• **Exercise instructions**
The records that follow must be reproduced in full, with every picture excluded.

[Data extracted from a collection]
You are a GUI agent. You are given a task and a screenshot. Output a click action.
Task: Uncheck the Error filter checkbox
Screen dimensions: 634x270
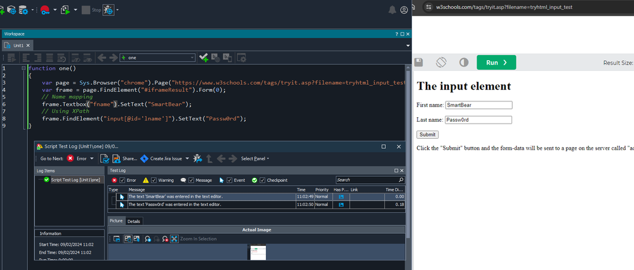click(x=122, y=180)
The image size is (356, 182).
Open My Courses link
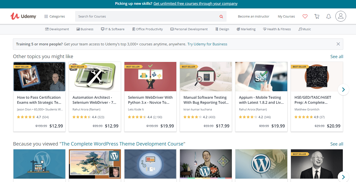pos(286,16)
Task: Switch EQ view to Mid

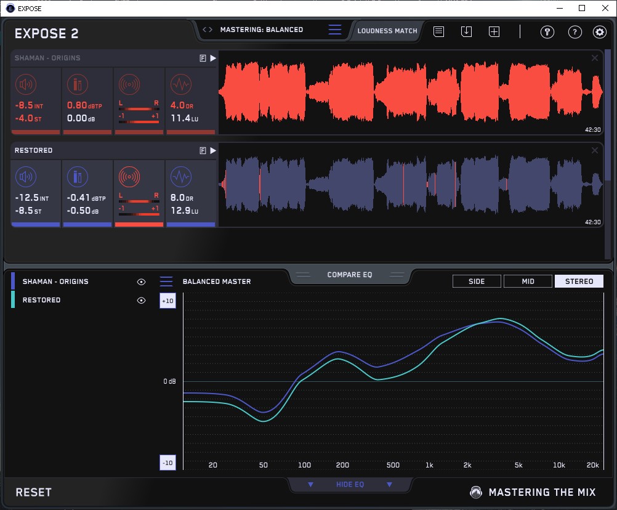Action: [528, 281]
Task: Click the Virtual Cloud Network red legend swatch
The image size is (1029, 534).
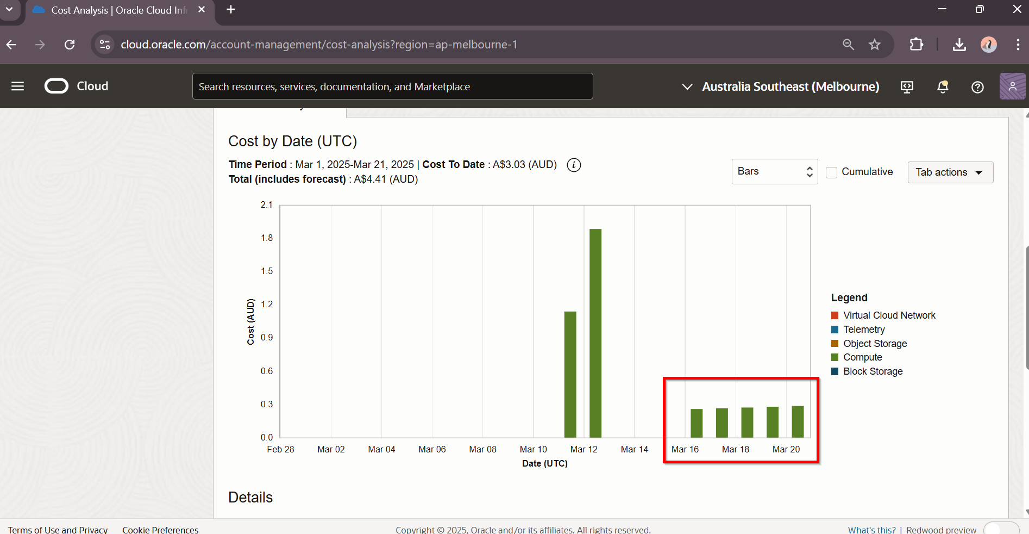Action: click(835, 315)
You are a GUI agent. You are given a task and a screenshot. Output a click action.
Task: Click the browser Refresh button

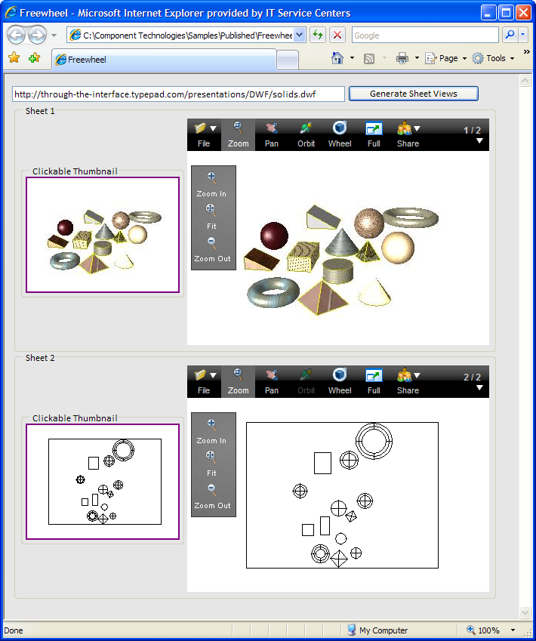point(318,35)
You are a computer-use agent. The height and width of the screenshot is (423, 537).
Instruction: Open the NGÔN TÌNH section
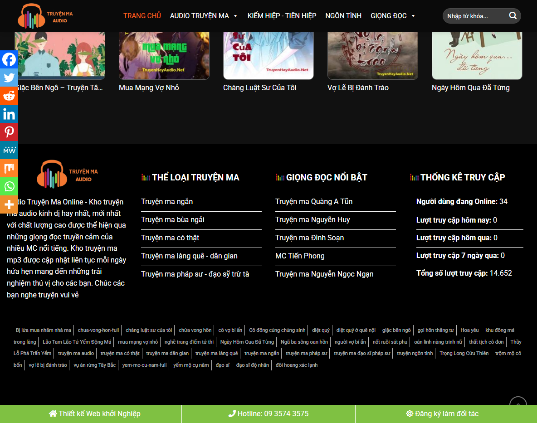tap(343, 15)
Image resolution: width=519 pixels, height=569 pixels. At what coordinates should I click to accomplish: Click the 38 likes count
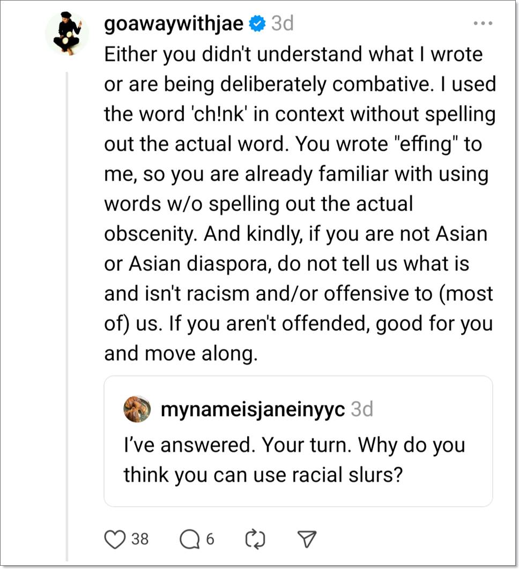click(140, 538)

• **Output of the exercise**
You are a GUI agent. You are given a task and a screenshot. Output a click action.
Task: Uncheck the Error filter checkbox
Screen dimensions: 634x270
click(x=122, y=180)
The image size is (356, 182).
Open My Courses link
pos(286,16)
Task: Switch EQ view to Mid

Action: [528, 281]
Task: Click the Virtual Cloud Network red legend swatch
The image size is (1029, 534).
Action: click(835, 315)
You are a GUI agent. You are given a task and a screenshot. Output a click action.
Task: Click the browser Refresh button

point(318,35)
You are a computer-use agent. The height and width of the screenshot is (423, 537).
Instruction: Open the NGÔN TÌNH section
tap(343, 15)
Image resolution: width=519 pixels, height=569 pixels. At what coordinates should I click to accomplish: Click the 38 likes count
click(140, 538)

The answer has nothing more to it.